**SELECTED EXCERPT**
####################
What counts as one SMS message?

A single SMS fits 160 characters using GSM-7 encoding (7 bits per character). If any character requires extended GSM-7 (like the Euro sign), it consumes two slots. Using UCS-2 encoding (for emoji or non-Latin scripts) drops the limit to 70 characters per segment. Longer messages are concatenated with a 6-byte UDH header, reducing each segment to 153 GSM-7 chars or 67 UCS-2 chars.

How are words counted?

Words are sequences of non-whitespace characters separated by whitespace (spaces, tabs, newlines). Multiple spaces count as a single separator. Numbers, hyphenated compounds, and contractions count as single words. This matches most word processors. Note that in CJK text (Chinese, Japanese, Korean) there are no whitespace word boundaries, so the word count equates to chunks of text, not linguistic words.

Why do UTF-8 bytes differ from characters?

UTF-8 encodes each code point as 1 to 4 bytes. ASCII characters (A–Z, 0–9, basic punctuation) use 1 byte. Most accented Latin, Greek, and Cyrillic glyphs use 2 bytes. Most CJK ideographs use 3 bytes, and supplementary characters like emoji or uncommon CJK extensions use 4 bytes. Database varchar columns, HTTP headers, and JSON payload sizes are measured in bytes, not characters, so the byte count is what affects storage and network cost.

How accurate are the reading and speaking time estimates?

Reading time uses 200 words per minute, the midpoint of the commonly cited 175–250 wpm silent-reading range for adults on screens. Speaking time uses 130 wpm, the typical pace for podcasts, audiobook narration and conference talks. Actual numbers vary — dense technical content trends slower, conversational copy trends faster, and non-native readers typically sit at 100–150 wpm. Use the estimate as a starting point, then calibrate with your own test reads.
####################
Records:
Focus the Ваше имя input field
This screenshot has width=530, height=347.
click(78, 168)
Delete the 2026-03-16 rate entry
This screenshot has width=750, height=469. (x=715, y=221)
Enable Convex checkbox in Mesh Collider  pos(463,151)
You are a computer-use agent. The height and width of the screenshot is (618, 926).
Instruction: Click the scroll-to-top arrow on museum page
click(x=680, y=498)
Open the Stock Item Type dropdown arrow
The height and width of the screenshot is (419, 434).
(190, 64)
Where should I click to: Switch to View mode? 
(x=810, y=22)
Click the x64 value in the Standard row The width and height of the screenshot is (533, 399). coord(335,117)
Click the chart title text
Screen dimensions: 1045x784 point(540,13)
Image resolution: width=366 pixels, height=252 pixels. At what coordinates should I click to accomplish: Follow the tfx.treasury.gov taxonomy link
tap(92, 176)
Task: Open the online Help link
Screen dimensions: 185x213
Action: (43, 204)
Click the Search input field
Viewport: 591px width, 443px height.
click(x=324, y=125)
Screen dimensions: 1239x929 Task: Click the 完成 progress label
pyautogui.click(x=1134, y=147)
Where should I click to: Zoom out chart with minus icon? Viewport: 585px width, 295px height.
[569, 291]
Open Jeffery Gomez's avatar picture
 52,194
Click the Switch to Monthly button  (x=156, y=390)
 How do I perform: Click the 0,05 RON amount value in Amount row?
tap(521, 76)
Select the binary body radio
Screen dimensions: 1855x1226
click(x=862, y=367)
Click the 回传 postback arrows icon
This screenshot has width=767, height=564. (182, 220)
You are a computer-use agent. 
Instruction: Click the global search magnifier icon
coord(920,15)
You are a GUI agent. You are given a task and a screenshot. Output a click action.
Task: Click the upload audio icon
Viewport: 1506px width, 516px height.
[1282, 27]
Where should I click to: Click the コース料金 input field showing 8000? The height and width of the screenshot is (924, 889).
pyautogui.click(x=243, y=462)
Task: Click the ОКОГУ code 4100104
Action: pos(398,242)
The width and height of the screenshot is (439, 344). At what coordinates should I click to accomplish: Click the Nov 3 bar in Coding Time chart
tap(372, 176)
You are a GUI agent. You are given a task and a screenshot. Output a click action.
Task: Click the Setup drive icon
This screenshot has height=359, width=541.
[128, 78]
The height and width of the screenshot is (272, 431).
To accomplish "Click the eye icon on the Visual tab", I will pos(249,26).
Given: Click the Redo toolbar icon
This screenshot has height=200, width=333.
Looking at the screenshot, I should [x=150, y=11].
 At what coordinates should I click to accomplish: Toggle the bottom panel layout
####################
**TO DO**
• A. From the records, copy out verbatim the lines starting at the one containing "Where should I click to: Switch" and ending at the one containing "click(x=324, y=125)".
• B. Pick up the FAQ on character counts, word counts and reading time where it stops, and keep writing it.

**RESPONSES PER TASK**
• A.
Where should I click to: Switch to View mode? 
(x=810, y=22)
Click the x64 value in the Standard row The width and height of the screenshot is (533, 399). coord(335,117)
Click the chart title text
Screen dimensions: 1045x784 point(540,13)
Image resolution: width=366 pixels, height=252 pixels. At what coordinates should I click to accomplish: Follow the tfx.treasury.gov taxonomy link
tap(92, 176)
Task: Open the online Help link
Screen dimensions: 185x213
Action: (43, 204)
Click the Search input field
Viewport: 591px width, 443px height.
click(x=324, y=125)

• B.
How are characters counted with emoji?

Depends on the counter. JavaScript string.length counts UTF-16 code units — a basic emoji is 2, a flag is 4. Grapheme cluster counting treats every emoji as 1. Twitter, SMS billing, and database char-limit checks use different rules — always test with real emoji input.

What is the optimal meta description length?

120-155 characters is the safe zone for Google desktop SERP. Google truncates descriptions at about 158 characters on desktop and 120 on mobile. Going under 120 wastes preview space; going over 158 risks truncation mid-sentence.

Why does an emoji count as 2 characters?

Most emoji are stored as surrogate pairs in UTF-16 — two 16-bit code units representing a single Unicode code point above U+FFFF. JavaScript and Java string length functions return code units, not characters as users see them. Use Intl.Segmenter for accurate human-perceived counts.

Character Counter — Words, Bytes, Tweet/SMS

Character counting is harder than it looks because emoji, accented letters, and combining marks consist of multiple Unicode codepoints — JavaScript's string.length returns codepoints, not what users see. A face-with-tears-of-joy emoji is 1 grapheme cluster but 2 codepoints. This free character counter shows both: codepoints (what JS sees) and grapheme clusters (what users see) — critical for Twitter limits, SMS billing, and database column constraints.

Examples

ASCII vs emoji§§"hello" = 5 characters, 5 codepoints§§"hello 👋" = 7 grapheme clusters, 8 codepoints§§"👨‍👩‍👧‍👦 family" = 9 grapheme clusters, 12 codepoints§§Family emoji is one visible character but 4 emoji joined by zero-width joiners.

Twitter character limit§§Twitter counts grapheme clusters, not codepoints. A face-with-tears-of-joy is 1 character to Twitter, even though string.length returns 2.

SMS billing§§Carriers charge per 160-character GSM-7 SMS or per 70-character UCS-2 SMS (when any emoji or non-Latin character is present). One emoji can cut your effective SMS length by more than half.

What does "character count" actually mean?

"Character count" sounds simple — count the letters — but it's deceptively complex once you account for Unicode, emoji, and platform-specific quirks. The same 30-letter sentence can register as 30, 60, or even 90 "characters" depending on whether you measure code points, UTF-16 code units, UTF-8 bytes, or graphemes (visible character clusters). Picking the right metric depends on where the text is going.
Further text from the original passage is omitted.